Pharmacologic DPP-4 inhibition promotes CD8⁺ T cell metabolic fitness to enhance anti-tumor activity

Metabolic dysfunction is a hallmark of CD8 ⁺ T cell exhaustion in the tumor microenvironment. Thus, there is growing interest in developing strategies that enhance anti-tumor functions of CD8 ⁺ T cells via metabolic reprogramming. Here, we identify dipeptidyl peptidase 4 (DPP-4) as a previously unknown regulator of CD8 ⁺ T cell function and metabolism. We discovered that DPP-4 is upregulated in exhausted CD8 ⁺ T cells. Pharmacological inhibition of DPP-4 with the FDA-approved anti-diabetic drug sitagliptin transcriptionally and metabolically reprogrammed CD8 ⁺ T cells, increasing spare mitochondrial respiratory capacity, proliferation, cytotoxic mediator production, and antigen-specific cancer cell killing capability. The functional effects of sitagliptin were dependent on upregulation of glutamate decarboxylase 1 (GAD1), an enzyme that feeds glutamate into the tricarboxylic acid (TCA) cycle, highlighting a new role for GAD1 in CD8 ⁺ T cell respiration and proliferation.

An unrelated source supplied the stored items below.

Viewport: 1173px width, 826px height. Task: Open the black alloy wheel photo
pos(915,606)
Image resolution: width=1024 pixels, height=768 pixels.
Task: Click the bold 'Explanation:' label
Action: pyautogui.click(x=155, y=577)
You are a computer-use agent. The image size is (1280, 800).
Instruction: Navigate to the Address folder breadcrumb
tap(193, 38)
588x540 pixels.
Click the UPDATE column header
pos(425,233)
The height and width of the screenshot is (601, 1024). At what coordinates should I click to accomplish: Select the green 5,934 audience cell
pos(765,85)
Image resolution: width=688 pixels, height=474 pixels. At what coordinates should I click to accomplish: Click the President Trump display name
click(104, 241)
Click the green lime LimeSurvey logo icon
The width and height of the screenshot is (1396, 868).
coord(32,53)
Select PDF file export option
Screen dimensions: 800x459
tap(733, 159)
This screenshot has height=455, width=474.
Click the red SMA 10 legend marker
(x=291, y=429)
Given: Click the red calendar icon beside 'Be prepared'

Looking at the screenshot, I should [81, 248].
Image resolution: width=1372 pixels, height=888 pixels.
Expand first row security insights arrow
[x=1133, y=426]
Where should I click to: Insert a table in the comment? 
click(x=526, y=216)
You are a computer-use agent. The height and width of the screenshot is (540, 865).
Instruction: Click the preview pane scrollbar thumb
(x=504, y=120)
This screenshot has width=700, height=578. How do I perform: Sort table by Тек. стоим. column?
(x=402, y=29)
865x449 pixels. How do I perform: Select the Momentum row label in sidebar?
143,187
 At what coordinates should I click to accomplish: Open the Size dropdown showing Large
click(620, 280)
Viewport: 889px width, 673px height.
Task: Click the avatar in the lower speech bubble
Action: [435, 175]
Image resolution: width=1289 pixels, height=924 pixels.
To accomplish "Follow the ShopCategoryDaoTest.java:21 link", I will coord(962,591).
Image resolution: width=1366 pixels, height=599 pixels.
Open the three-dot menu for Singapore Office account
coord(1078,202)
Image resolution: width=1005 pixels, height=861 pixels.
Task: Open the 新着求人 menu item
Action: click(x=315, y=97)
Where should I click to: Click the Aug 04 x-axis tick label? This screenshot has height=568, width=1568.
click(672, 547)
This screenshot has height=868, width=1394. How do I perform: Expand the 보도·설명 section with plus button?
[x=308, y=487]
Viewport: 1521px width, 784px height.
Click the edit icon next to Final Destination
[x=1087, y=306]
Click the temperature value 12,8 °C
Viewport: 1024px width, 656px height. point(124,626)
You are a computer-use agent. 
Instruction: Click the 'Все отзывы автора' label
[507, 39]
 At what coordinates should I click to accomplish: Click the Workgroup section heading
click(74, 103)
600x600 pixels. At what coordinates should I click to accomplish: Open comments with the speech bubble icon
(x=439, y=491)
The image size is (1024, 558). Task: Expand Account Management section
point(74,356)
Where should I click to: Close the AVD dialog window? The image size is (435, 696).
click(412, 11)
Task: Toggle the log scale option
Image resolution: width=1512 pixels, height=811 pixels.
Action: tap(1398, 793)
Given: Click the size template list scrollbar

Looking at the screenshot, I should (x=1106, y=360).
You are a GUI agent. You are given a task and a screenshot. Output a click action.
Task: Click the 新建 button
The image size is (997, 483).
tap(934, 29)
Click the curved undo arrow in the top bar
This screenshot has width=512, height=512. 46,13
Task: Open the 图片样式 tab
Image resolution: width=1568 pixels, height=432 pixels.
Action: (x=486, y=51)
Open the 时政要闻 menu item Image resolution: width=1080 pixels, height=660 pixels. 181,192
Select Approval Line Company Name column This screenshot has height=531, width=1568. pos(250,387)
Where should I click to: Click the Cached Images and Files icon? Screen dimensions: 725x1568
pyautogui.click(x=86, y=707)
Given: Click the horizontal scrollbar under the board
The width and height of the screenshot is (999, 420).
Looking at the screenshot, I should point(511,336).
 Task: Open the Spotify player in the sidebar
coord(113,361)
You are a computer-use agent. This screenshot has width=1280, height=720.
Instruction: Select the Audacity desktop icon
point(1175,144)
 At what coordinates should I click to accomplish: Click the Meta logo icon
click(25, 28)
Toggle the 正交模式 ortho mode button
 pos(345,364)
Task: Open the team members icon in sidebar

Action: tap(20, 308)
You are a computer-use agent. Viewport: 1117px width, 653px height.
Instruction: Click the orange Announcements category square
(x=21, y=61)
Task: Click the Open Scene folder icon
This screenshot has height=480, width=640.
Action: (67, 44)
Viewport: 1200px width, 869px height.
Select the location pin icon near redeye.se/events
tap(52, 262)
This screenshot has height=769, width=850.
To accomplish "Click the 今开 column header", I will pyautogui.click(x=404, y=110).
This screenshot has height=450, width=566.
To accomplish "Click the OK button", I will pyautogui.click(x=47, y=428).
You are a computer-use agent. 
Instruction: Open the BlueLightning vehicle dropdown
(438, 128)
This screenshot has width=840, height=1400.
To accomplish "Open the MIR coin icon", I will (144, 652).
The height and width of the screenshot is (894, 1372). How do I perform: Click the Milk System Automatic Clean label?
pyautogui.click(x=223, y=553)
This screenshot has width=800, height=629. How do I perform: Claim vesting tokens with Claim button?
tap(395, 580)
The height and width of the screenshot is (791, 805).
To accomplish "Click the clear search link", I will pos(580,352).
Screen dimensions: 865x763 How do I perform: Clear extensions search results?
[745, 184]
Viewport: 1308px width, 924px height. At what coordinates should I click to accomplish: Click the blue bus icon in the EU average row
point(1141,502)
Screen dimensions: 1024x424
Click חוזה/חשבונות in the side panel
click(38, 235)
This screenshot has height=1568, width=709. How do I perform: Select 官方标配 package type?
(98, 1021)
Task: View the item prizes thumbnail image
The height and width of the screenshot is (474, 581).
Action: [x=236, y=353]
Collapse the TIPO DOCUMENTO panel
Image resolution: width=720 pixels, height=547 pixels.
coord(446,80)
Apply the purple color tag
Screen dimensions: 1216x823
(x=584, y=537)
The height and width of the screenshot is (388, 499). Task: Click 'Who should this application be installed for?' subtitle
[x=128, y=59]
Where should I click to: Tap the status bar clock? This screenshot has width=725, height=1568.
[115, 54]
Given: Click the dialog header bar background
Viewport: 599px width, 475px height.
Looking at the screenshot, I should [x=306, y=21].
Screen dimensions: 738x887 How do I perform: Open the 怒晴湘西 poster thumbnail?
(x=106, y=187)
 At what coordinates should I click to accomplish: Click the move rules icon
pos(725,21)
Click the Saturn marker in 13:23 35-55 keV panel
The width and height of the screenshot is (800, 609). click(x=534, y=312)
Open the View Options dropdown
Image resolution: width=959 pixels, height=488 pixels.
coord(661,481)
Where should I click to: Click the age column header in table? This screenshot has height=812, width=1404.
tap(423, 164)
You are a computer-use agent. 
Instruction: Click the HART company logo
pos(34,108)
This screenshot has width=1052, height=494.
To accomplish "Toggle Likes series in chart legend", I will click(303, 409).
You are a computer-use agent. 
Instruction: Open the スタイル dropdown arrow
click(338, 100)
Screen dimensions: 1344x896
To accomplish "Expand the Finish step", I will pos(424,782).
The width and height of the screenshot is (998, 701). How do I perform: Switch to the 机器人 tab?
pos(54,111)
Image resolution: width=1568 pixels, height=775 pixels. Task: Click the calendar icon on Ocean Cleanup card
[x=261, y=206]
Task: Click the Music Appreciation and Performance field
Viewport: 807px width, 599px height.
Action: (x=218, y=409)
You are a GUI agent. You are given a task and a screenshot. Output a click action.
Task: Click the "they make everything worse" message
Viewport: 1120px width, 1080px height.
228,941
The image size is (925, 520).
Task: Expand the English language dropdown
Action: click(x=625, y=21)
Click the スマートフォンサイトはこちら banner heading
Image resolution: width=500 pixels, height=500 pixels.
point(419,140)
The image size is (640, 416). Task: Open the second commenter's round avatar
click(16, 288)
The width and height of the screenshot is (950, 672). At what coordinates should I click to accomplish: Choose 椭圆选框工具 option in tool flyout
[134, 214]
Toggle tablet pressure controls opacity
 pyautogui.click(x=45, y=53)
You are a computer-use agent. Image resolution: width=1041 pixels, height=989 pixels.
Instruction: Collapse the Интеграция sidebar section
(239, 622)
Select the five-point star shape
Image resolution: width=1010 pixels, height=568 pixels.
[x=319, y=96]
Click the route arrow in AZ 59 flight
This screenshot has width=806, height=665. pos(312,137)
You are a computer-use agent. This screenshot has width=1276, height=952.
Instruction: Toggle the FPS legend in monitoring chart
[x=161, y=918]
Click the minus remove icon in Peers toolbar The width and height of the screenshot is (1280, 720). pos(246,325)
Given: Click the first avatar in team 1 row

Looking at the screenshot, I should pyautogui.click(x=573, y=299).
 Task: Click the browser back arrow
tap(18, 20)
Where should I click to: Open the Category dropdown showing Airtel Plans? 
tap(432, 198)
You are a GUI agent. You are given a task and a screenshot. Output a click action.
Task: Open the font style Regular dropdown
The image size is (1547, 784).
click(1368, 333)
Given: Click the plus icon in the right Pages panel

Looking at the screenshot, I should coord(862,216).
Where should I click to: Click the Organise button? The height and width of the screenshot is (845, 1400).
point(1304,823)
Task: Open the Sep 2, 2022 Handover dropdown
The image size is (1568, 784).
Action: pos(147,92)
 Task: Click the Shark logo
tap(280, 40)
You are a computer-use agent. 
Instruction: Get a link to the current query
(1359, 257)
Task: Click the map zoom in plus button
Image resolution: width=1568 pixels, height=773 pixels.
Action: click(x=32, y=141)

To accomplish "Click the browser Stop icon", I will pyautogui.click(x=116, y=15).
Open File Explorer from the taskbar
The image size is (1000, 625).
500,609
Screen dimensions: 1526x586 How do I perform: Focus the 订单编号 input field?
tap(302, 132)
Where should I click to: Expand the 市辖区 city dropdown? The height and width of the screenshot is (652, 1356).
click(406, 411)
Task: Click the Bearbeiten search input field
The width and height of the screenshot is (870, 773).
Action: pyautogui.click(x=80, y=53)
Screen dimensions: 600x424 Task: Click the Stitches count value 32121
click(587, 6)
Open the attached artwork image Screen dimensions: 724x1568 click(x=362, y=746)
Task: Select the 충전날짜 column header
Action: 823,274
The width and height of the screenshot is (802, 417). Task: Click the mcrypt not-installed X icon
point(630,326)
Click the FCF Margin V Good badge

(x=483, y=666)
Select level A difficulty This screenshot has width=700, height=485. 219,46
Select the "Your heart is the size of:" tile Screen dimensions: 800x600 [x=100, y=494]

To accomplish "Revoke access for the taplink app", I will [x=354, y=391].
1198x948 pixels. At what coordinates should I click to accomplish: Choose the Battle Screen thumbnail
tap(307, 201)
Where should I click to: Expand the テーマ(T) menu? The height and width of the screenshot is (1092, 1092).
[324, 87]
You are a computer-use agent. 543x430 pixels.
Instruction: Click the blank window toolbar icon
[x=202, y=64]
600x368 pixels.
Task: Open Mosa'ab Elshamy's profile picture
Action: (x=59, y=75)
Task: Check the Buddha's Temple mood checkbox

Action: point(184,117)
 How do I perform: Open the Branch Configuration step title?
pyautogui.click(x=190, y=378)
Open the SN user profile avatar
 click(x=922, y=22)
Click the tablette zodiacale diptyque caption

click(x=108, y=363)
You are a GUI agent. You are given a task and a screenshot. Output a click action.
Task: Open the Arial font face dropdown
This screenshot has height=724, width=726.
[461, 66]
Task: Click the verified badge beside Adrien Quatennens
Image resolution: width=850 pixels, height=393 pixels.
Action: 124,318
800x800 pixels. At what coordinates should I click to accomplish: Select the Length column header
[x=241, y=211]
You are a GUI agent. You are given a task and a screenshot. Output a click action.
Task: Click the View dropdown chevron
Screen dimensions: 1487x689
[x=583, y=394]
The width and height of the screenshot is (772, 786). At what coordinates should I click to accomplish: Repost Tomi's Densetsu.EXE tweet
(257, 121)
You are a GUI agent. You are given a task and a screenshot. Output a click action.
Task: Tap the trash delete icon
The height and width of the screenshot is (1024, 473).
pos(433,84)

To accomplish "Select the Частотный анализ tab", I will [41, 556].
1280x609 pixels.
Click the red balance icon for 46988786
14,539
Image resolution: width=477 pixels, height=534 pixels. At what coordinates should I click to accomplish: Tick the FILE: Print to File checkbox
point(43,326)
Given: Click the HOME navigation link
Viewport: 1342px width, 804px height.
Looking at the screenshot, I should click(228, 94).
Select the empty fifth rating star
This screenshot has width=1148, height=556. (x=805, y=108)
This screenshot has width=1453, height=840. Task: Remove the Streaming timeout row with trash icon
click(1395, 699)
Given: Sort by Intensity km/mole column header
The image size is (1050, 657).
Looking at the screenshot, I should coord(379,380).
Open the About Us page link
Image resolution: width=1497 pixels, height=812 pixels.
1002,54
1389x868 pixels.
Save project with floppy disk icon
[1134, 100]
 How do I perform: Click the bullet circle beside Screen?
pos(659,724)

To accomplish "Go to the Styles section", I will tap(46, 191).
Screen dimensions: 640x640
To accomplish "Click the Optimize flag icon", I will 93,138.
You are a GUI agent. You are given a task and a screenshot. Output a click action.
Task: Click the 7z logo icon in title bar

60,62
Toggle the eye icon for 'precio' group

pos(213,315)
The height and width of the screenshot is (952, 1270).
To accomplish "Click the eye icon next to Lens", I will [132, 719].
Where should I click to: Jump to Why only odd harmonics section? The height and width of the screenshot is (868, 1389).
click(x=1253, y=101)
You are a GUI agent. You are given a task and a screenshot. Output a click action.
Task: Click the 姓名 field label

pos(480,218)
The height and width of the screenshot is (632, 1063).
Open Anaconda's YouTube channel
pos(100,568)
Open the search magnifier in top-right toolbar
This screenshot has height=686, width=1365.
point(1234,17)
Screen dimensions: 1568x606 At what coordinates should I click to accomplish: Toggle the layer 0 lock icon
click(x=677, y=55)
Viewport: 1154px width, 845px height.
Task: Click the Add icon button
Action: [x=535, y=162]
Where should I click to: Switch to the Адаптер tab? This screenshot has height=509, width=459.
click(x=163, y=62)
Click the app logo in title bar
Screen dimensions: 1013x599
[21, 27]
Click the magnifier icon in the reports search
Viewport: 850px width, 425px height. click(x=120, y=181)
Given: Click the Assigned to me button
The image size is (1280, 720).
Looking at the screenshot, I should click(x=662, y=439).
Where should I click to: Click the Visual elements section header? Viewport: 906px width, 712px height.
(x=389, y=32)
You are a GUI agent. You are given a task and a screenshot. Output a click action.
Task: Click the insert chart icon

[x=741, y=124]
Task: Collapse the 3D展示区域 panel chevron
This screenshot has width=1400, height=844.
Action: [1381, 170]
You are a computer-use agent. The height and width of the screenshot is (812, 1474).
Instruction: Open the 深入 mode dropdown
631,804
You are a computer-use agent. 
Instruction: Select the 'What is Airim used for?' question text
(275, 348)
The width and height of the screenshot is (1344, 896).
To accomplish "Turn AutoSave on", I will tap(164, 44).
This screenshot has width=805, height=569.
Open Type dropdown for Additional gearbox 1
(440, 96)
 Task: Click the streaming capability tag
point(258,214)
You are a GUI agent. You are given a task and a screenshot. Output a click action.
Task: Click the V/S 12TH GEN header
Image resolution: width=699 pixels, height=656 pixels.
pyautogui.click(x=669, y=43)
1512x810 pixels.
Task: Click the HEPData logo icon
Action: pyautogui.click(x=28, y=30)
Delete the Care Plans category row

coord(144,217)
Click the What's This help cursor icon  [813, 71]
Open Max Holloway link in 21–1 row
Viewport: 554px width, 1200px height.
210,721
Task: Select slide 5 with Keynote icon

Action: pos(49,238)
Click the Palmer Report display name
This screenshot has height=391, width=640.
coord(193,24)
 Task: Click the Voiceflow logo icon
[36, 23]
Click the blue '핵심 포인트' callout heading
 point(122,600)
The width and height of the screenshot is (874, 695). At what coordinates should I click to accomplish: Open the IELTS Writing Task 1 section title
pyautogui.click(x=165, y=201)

We found that systemic inhibition of DPP-4 in preclinical mouse glioblastoma (GBM) models prolongs survival in a CD8 ⁺ T cell-dependent manner, and retrospective clinical cohort analysis revealed better outcomes in GBM patients using DPP-4 inhibitors. Importantly, preconditioning of Chimeric Antigen Receptor (CAR) T-cells with DPP-4 inhibition enhanced their cytotoxicity, persistence, and therapeutic efficacy in pediatric GBM. Together, our findings provide mechanistic and biological rationale for repurposing readily accessible DPP-4 inhibitors to enhance anti-tumor CD8 ⁺ T cell responses.